Full information for the public tours included below as a courtesy of the Alabama State Port Authority and the United States Navy:

USS MCFAUL (DDG 74) Welcome Ceremony and Public Tours Info

  •   Welcome Ceremony:  11:00 am, CST, Friday, February 21, 2020. Alabama State Port Authority, Pier 2.  Gates open at 9:30 am (CST).
  •   Public Tours:  February 22-25, 2020 between the hours of 8:30 am – 11:00 am and 1:00 pm – 4:00 pm (CST) Pier 2 Terminal, downtown Mobile, Ala.
  •   The gate entrance is located on the north side of the Mobile Convention Center on Water Street, Downtown Mobile, Ala.
  •   The Public is welcome, but all visitors are required to wear closed toe/heel shoes and carry valid identification.  All guests will undergo security screening prior to entry to the facility.

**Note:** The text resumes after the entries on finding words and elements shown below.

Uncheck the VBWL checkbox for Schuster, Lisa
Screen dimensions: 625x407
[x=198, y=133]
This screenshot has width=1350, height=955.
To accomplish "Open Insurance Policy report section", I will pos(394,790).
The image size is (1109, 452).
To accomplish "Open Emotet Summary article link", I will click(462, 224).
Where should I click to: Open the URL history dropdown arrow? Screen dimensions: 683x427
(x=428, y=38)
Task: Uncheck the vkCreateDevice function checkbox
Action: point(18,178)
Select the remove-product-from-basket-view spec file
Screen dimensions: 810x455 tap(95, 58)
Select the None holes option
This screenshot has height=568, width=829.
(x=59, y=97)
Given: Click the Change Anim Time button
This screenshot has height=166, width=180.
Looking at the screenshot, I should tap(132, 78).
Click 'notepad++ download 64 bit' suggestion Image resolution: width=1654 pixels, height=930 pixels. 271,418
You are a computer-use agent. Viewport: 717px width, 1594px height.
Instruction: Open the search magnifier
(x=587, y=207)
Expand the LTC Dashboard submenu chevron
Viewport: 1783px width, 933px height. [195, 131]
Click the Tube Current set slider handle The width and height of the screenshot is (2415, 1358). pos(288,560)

USCGC GANNET Public Tours Info

  •   GANNET will moor at 9:00 am (CST) on February 24, 2020 at the GulfQuest Maritime Museum, 155 S Water Street, in downtown Mobile, Ala.
  •   Public Tours: February 24 between the hours of 11:00 am and 3:00 pm (CST), and February 25-26 between the hours of 10:00 am and 3:00 pm (CST).
  •   The Public is welcome, but all visitors are required to wear closed toe/heel shoes and carry valid identification.